Potassium also regulates neurological impulses via osmotic pressure gradients throughout the nervous system.
Potassium directs carbohydrate digestion by polarizing minerals associated with carbohydrate digestion, from the time the carbohydrate enters the body until the cell utilizes it.
Potassium also makes proteins soluble and regulates protein synthesis.
80-90 percent of potassium in the cells is excreted by the kidneys (resulting in the loss of 40-50 mEq/L per day even during fasting) with the remainder excreted by the stool and through sweating

POTASSIUM IS LOW WHEN
General considerations:

¬ Increase water intake
¬ Increase magnesium intake
¬ Decrease calcium intake
¬ Increase potassium intake
¬ Decrease carbohydrate intake

Albumin

ALBUMIN

In pathological levels albumin is used to evaluate:
1. Liver and renal disease
2. Blood osmotic pressure
3. Chronic disease states, which most patients have
4. Dehydration
5. Albumin decreases in acute inflammatory infectious processes

From a physiological standpoint, albumin is produced in the liver and is a primary byproduct of sterols and waxes. Its function is used to build and repair tissue. Albumin is responsible for 80 percent of the colloidal osmotic pressure between body tissues and blood cells. 75% of this control occurs inside the cells since most of the protein is intracellular.
When you have a decrease in albumin, the osmotic pressure becomes disturbed resulting in fluid transfer and edema. Since albumin influences water movement, it will also influence nutrient and mineral movement.

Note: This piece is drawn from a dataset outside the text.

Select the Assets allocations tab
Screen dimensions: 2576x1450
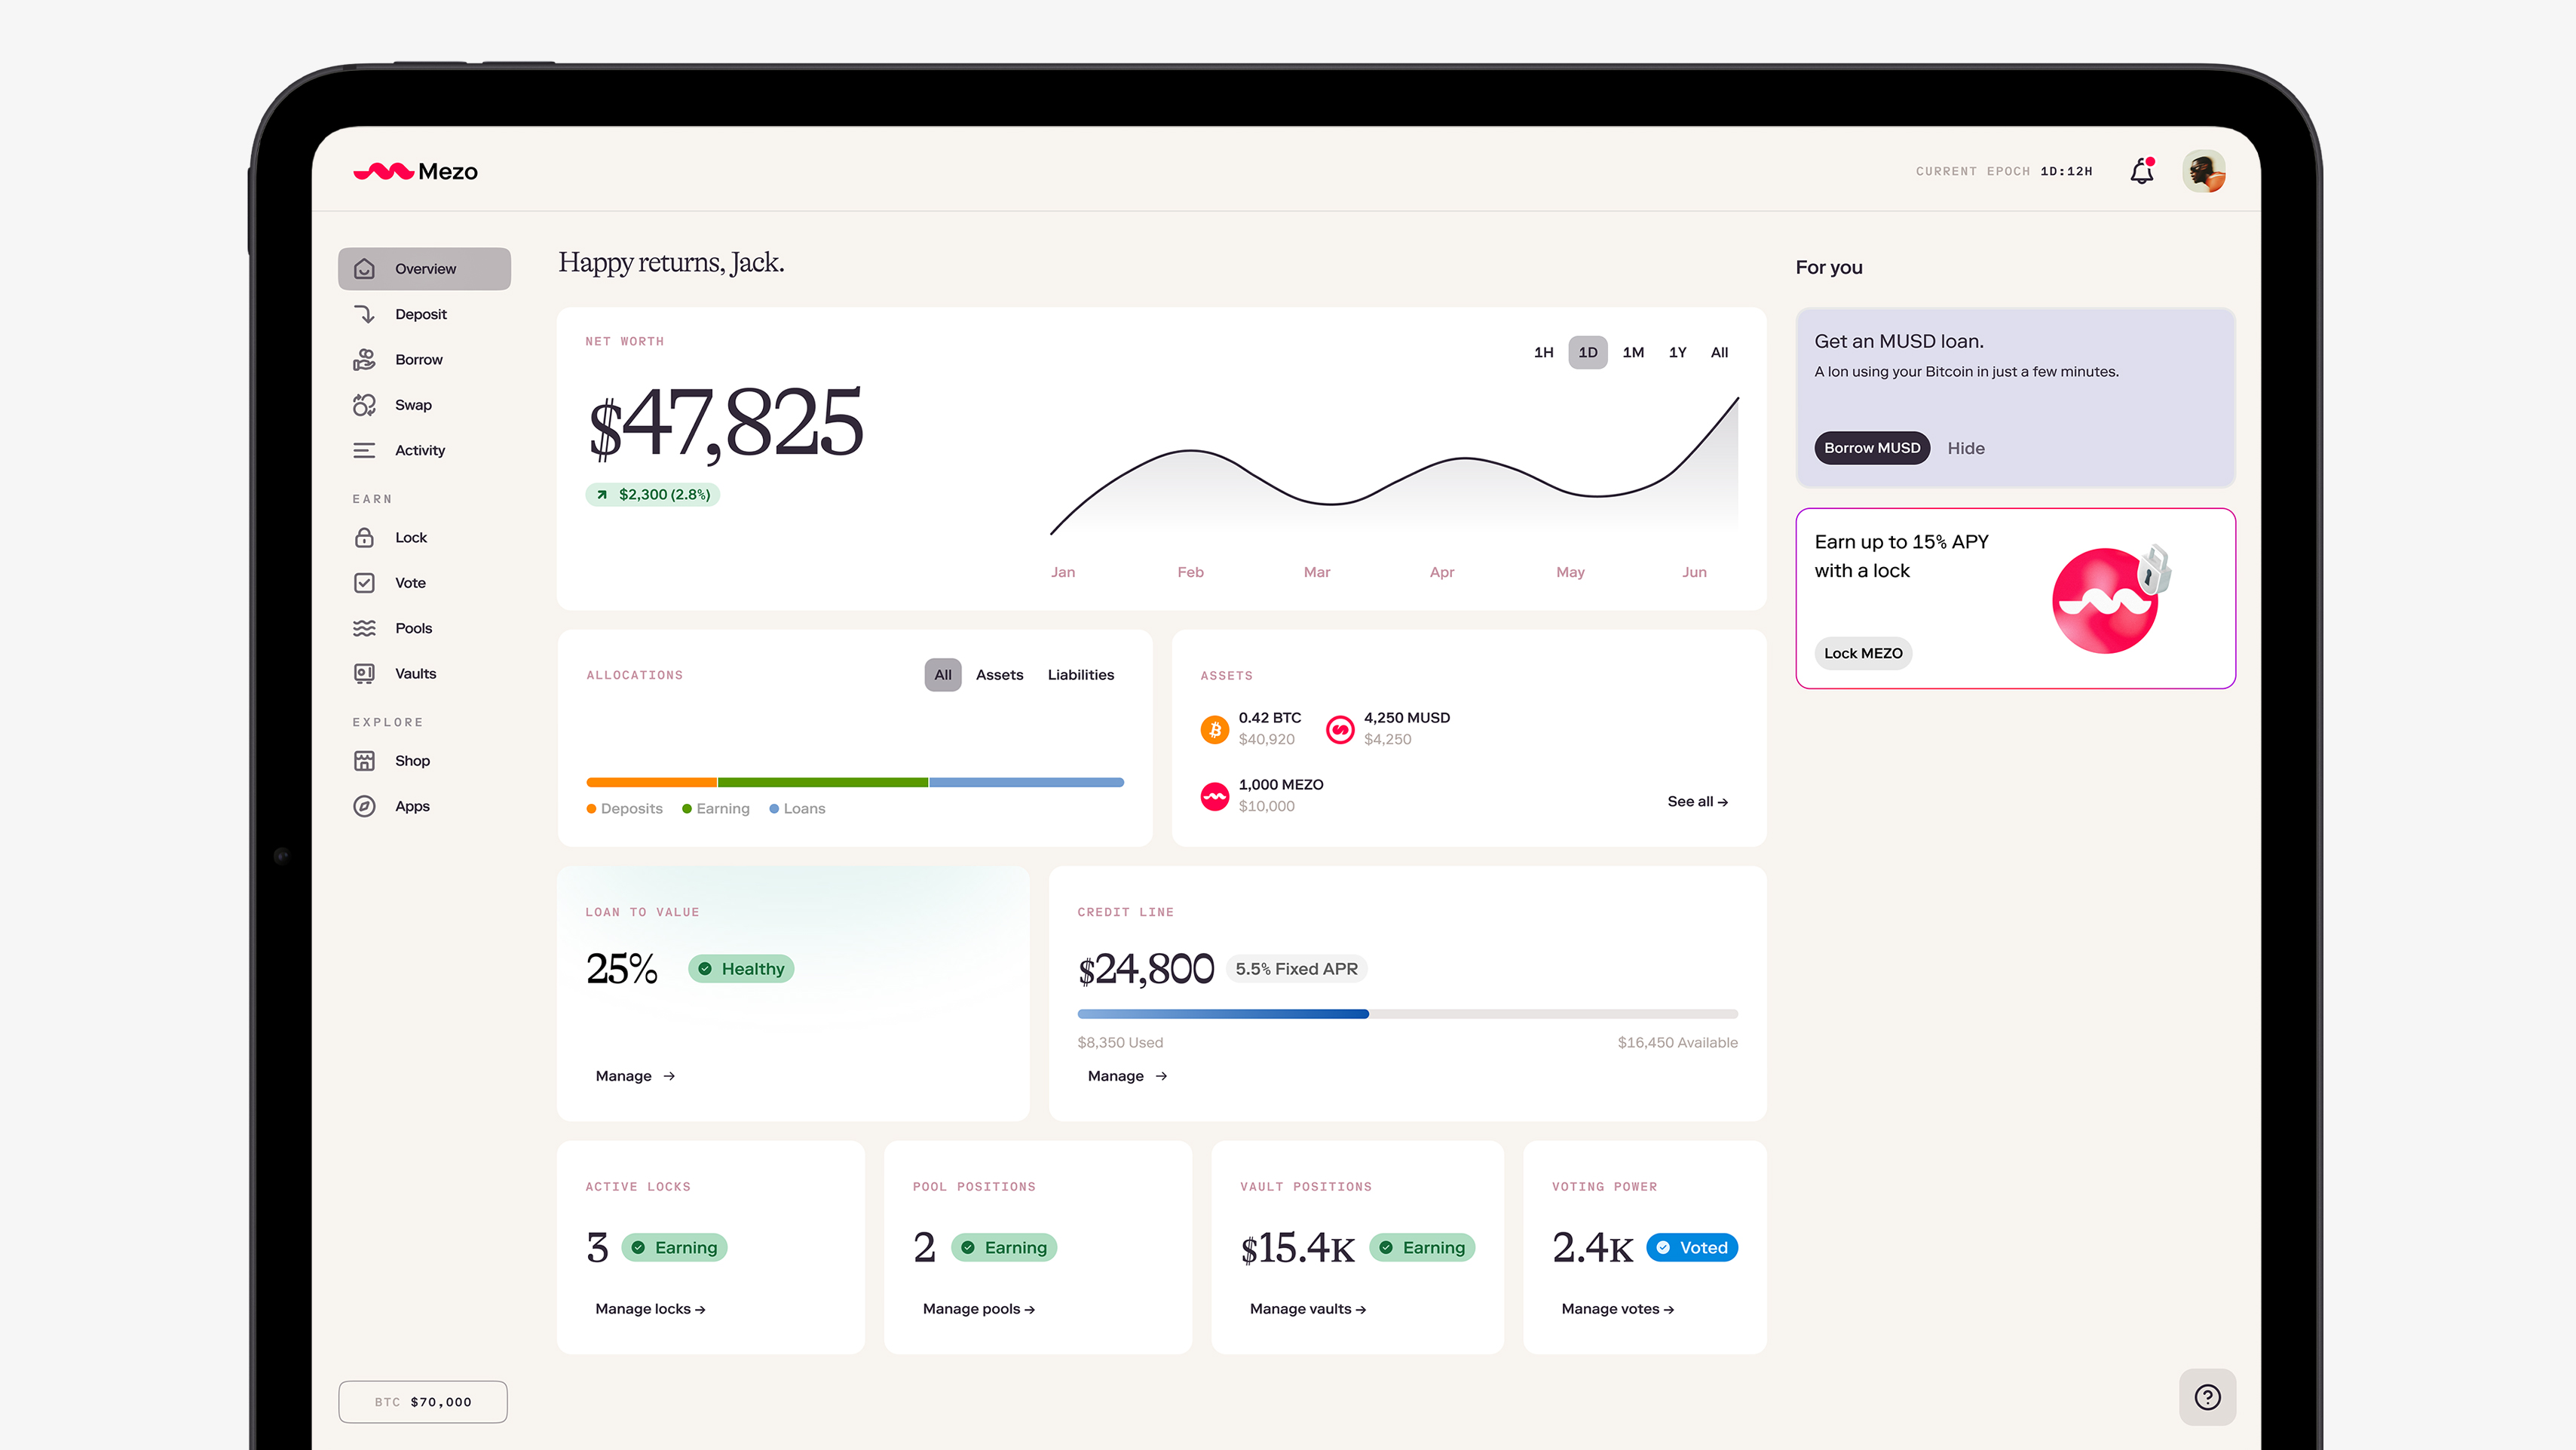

Albumin creates the permeability of the membrane to the osmolarity of the membrane. Therefore, substances can pass from a lesser concentration to a greater concentration. The flow is from the arterial capillaries to extracellular fluid, then from the extracellular fluid to the intracellular fluid, then from the intracellular fluid to the mitochondria. Then back via the same pathway in reverse via osmotic absorption into the veins.

Albumin is also a part of a complex buffer system, which accounts for 75% of things that need to be buffered to maintain acid-alkaline balance in the body. The most powerful buffer system out of the four including, the bicarbonate system (HCO3-), the phosphate buffer system, and the liver (nitrogen/urea), the proteins of the cells and plasma, rein supreme. The protein buffer system works by controlling blood Hydrogen (H+) ion homeostasis. Both intracellular and extracellular proteins have negative charges and can serve as buffers for alterations in hydrogen ion concentration. However, because most proteins are inside cells, this primarily is an intracellular buffer system.

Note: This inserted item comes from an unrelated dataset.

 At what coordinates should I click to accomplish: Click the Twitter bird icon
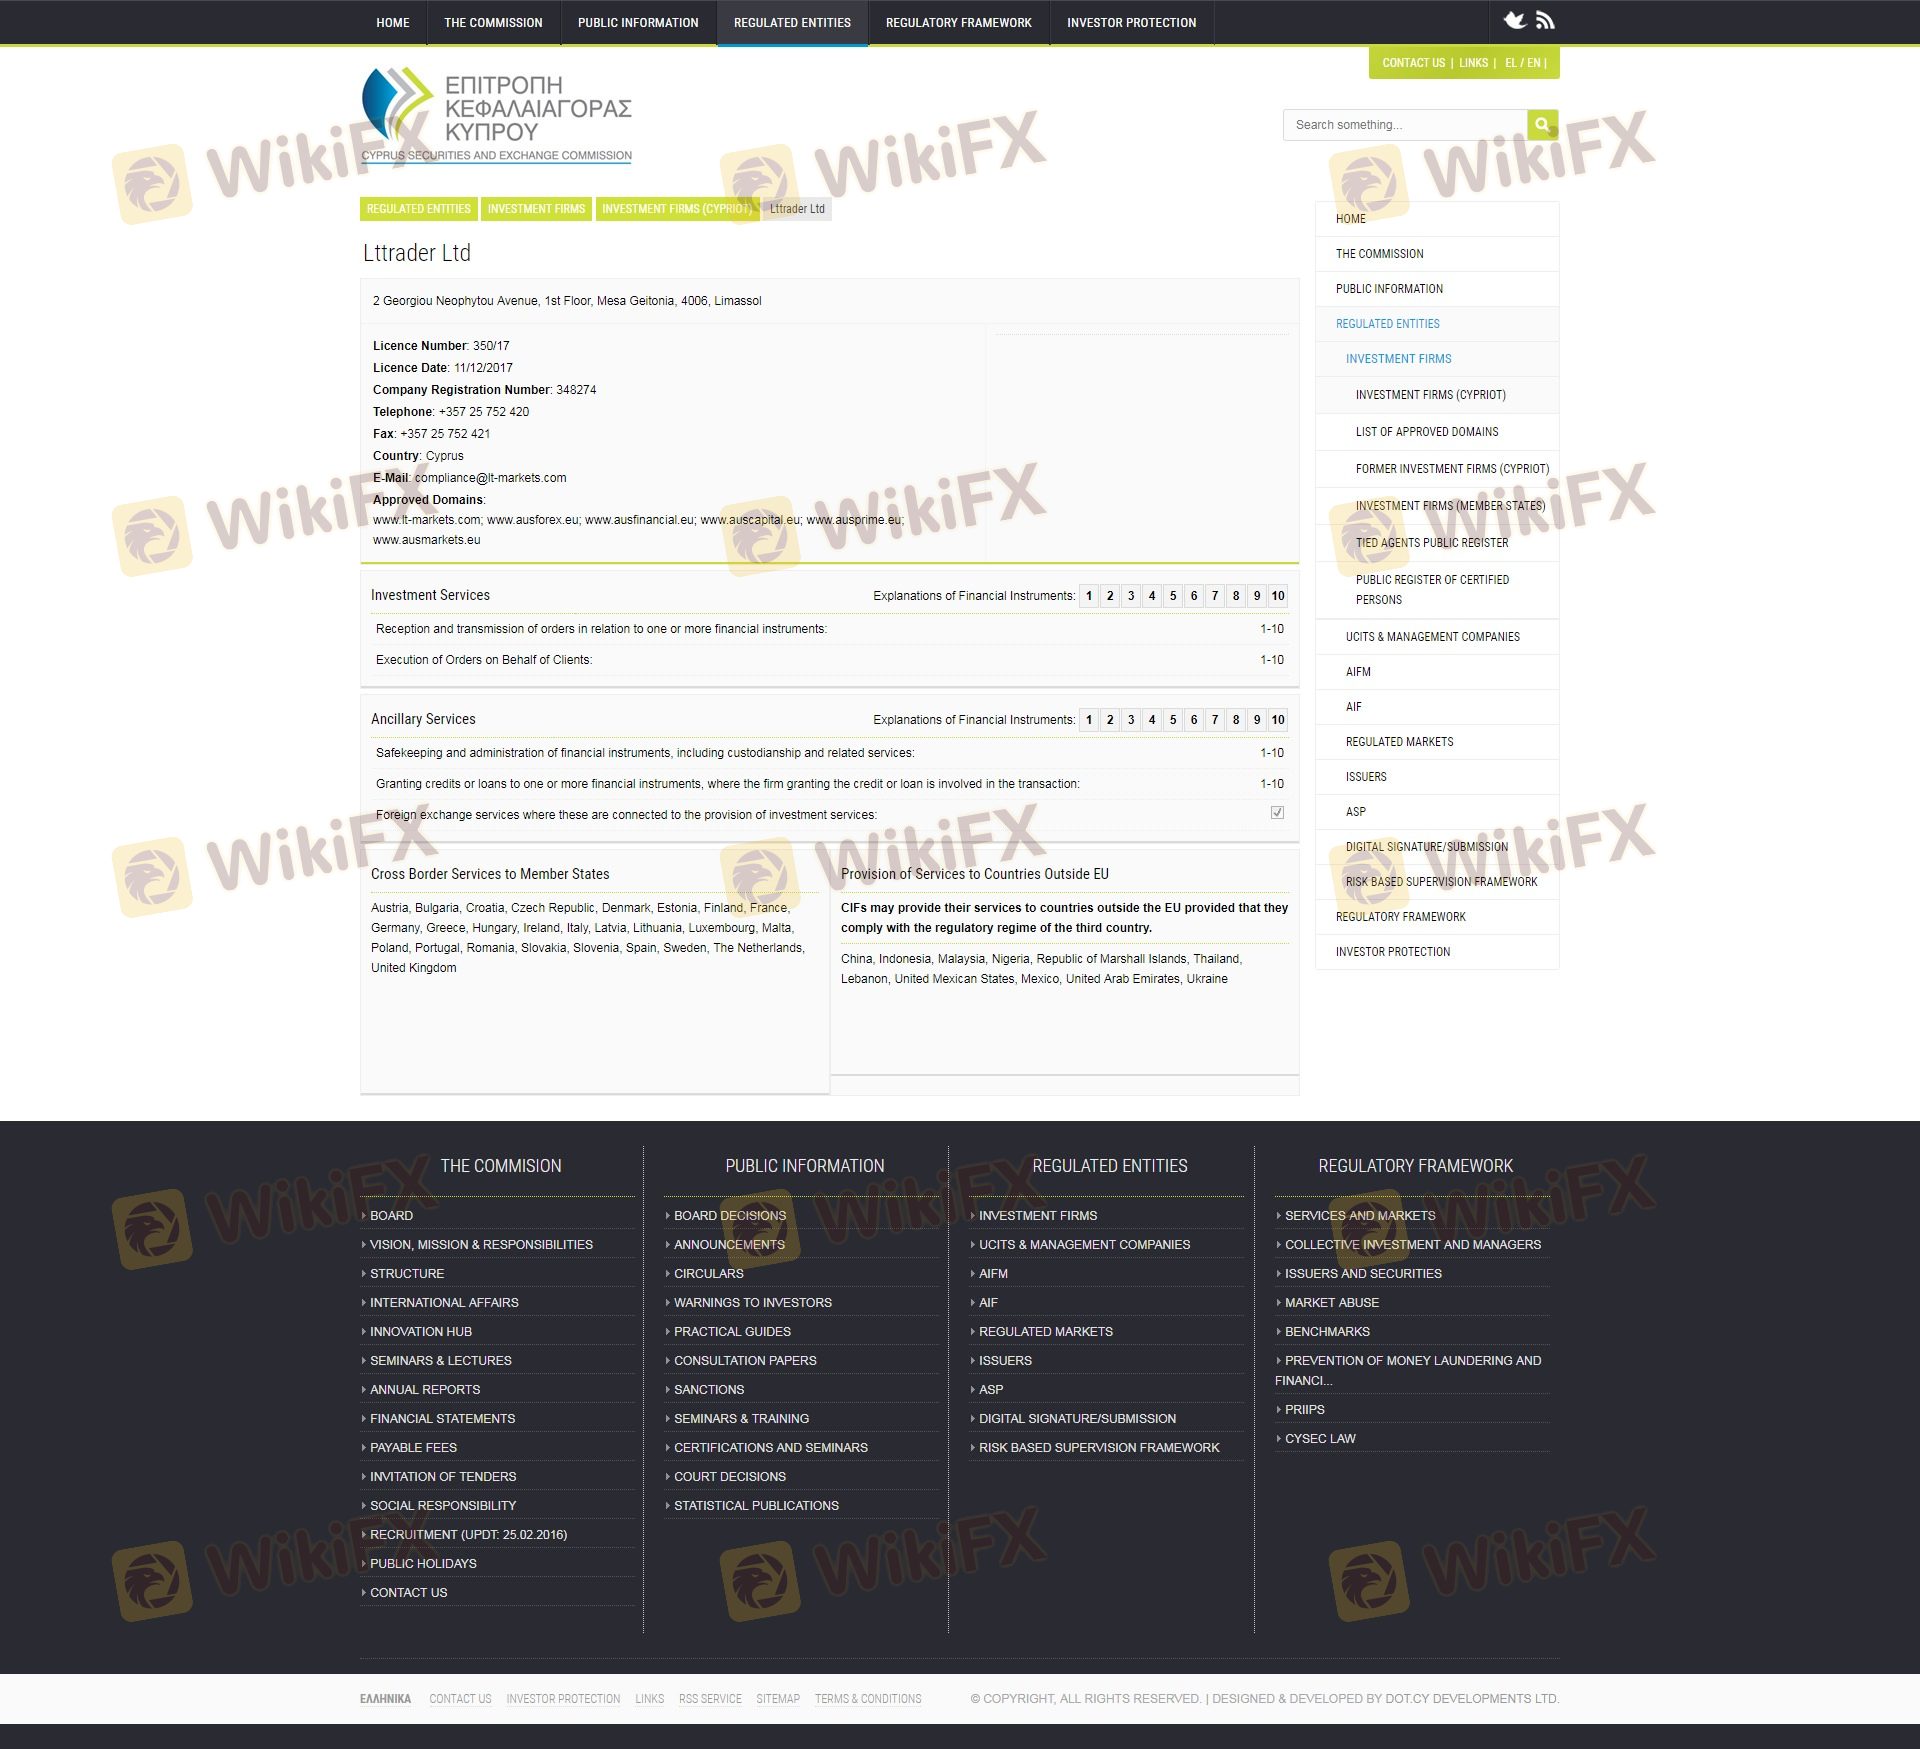(x=1515, y=20)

Hemoglobin (Hb) a globular protein is an excellent intracellular buffer because of it's ability to bind with Hydrogen ions forming a weak acid and carbon dioxide (CO2) bond. After oxygen is released in the peripheral tissues, hemoglobin binds with CO2 and H+ ions. As the blood reaches the lungs these actions reverse themselves. Hemoglobin binds with oxygen, releasing the CO2 and H+ ions. The H+ ions then combine with bicarbonate (HCO3) ions to form carbonic acid (H2CO3). The H2CO3 breaks down to form water (H2O) and carbon dioxide (CO2), which are excreted via expiration through the lungs.
Increases in albumin cause arteries to sclerose and a decrease in albumin causes veins to sclerose.
Albumin is also a transporter of minerals and accounts for 70% of the bound calcium.
Magnesium also binds to albumin and since it has a lower specificity for the receptors it creates more free magnesium in the plasma.
Calcium, magnesium, and phosphates continuously enter the plasma via the kidneys, the intestinal brush borders and the ruffled border of the bone.
Albumin is also responsible for transporting copper, zinc, and nickel.
By controlling the transport of these minerals, albumin is the carrier of choice.

The following glands are associated with albumin:
1. The parotids
2. The head of the pancreas
3. The endo-reticular portion of the liver
4. Kidneys
Therefore, the function or malfunction of anyone of those glands/organs or combinations thereof can lead to imbalances in albumin levels.